Keywords: cannabinoid receptor type 1 (CB1); macrophage; microRNA (miRNA); obesity; adipose tissue; SR141716A; Netrin-1; Unc5b, AGAP-2; inflammation
Introduction
The incidence of obesity has grown significantly in the last 25 years, leading to upward of 1.45 billion overweight adults in the world, of which ∼500 million are obese (1). Chronic low-grade, systemic inflammation associated with obesity plays a major role in the development of various chronic disease states, including type 2 diabetes, metabolic syndrome, and cardiovascular disease, which together contribute to high rates of mortality and morbidity (2). The chronic inflammation observed is primarily driven by the intense migration and accumulation of adipose tissue macrophages (ATMs),2 which drive insulin resistance (3–6). The recruitment of ATMs to adipose tissue positively correlates with the production of proinflammatory molecules, including tumor necrosis factor-α (TNFα), interleukin-1β (IL-1β), and IL-6 that potentiate insulin resistance (7–9).

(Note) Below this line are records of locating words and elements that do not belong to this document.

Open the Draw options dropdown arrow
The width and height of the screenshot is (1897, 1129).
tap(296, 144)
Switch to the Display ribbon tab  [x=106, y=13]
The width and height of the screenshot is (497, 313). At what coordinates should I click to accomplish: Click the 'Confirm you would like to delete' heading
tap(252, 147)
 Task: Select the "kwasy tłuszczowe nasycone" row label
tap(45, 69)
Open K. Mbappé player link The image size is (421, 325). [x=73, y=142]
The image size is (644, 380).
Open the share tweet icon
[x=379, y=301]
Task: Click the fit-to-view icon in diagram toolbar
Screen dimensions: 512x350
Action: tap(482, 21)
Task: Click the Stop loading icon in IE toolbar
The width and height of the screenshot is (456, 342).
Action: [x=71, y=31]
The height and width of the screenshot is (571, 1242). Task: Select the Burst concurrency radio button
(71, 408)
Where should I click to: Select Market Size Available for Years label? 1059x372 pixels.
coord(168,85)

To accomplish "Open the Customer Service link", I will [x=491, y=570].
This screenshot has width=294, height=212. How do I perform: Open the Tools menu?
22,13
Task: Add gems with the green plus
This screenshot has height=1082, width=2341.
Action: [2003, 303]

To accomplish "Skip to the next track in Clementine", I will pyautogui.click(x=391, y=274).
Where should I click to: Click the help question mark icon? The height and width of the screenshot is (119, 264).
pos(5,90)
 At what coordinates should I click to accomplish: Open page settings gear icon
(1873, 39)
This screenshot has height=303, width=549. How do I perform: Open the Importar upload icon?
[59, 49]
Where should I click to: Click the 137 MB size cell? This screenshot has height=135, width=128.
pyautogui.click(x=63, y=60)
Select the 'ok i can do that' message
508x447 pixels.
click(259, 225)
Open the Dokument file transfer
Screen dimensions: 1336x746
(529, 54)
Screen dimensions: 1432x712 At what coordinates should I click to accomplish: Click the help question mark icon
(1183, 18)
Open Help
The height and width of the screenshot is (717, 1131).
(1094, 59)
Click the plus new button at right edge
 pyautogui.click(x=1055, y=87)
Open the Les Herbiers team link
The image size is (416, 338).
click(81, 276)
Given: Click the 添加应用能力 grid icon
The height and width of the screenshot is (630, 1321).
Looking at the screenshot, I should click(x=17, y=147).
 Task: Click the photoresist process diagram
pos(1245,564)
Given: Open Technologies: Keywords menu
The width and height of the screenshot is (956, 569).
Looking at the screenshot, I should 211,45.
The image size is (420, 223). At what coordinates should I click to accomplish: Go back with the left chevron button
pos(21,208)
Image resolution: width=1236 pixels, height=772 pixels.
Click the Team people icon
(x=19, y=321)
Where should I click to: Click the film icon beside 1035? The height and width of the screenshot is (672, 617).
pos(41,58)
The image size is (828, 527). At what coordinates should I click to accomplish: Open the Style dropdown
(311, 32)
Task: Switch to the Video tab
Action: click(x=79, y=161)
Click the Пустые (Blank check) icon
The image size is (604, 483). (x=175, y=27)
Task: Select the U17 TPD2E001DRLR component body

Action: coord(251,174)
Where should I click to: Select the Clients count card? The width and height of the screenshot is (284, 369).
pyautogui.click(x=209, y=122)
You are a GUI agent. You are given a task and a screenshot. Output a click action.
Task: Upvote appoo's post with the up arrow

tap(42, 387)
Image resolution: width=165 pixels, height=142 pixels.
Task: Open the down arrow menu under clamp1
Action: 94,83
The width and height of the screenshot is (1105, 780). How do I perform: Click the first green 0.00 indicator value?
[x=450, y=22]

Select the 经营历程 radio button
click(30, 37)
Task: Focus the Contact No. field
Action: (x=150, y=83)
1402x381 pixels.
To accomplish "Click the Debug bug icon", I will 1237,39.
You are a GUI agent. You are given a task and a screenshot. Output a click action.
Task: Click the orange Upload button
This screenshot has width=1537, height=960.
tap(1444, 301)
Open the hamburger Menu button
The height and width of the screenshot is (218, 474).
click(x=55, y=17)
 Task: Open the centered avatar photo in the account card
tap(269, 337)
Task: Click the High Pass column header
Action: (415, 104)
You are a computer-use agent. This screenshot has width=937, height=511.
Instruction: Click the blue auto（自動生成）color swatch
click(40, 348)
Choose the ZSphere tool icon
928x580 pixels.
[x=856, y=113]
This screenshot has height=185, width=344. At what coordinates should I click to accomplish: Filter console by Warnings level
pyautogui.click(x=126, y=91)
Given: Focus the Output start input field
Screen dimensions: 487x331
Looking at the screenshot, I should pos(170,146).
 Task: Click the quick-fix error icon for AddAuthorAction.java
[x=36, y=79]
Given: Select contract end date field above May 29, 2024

Macrophages show significant heterogeneity in phenotype and function, as factors in the local milieu determine their activation state and subsequent properties. Macrophages can be activated under various conditions that lead to polarization between two main states, routinely classified as “M1” and “M2.” M1 macrophages are induced during obesity and are said to be “classically activated” cells triggered by lipopolysaccharide and IFNγ that secrete proinflammatory cytokines (TNFα, IL-6, and IL-12) and generate nitric oxide (NO), a reactive oxygen species via iNOS activation (10, 11). However, M2 macrophages are considered “alternatively activated” and populate lean adipose tissue. They can be activated by IL-4 and IL-13, secrete anti-inflammatory cytokines, and up-regulate arginase, which opposes NO production (12). Additionally, studies have shown that the M1 and M2 macrophage phenotypes are not clearly defined because multiple subtypes exist that are activated by various stimuli, and it is possible to dynamically switch their polarization (13). Key signaling molecules such as DNA methyltransferase 3b (DNMT3b) and peroxisome proliferator-activated receptor-γ (PPAR-γ) deregulate ATM polarization, inflammation, and insulin insensitivity (14, 15). In addition, other studies have shown that besides the molecules that trigger macrophage recruitment in adipose tissue, other signaling molecules such as neuronal guidance cues of the Semaphorin, Ephrin, and Netrin families modulate macrophage retention in adipose tissue and regulate immunometabolism (16, 17). Indeed, recent studies have shown Semaphorin 3E and Netrin-1 are involved in chemoattraction and retention of macrophages in the visceral adipose tissue of DIO mice (17, 18). Collectively, studies on neuroimmune guidance cues in macrophages define them as key regulators for ATM accumulation and active participants in the induction of chronic inflammation.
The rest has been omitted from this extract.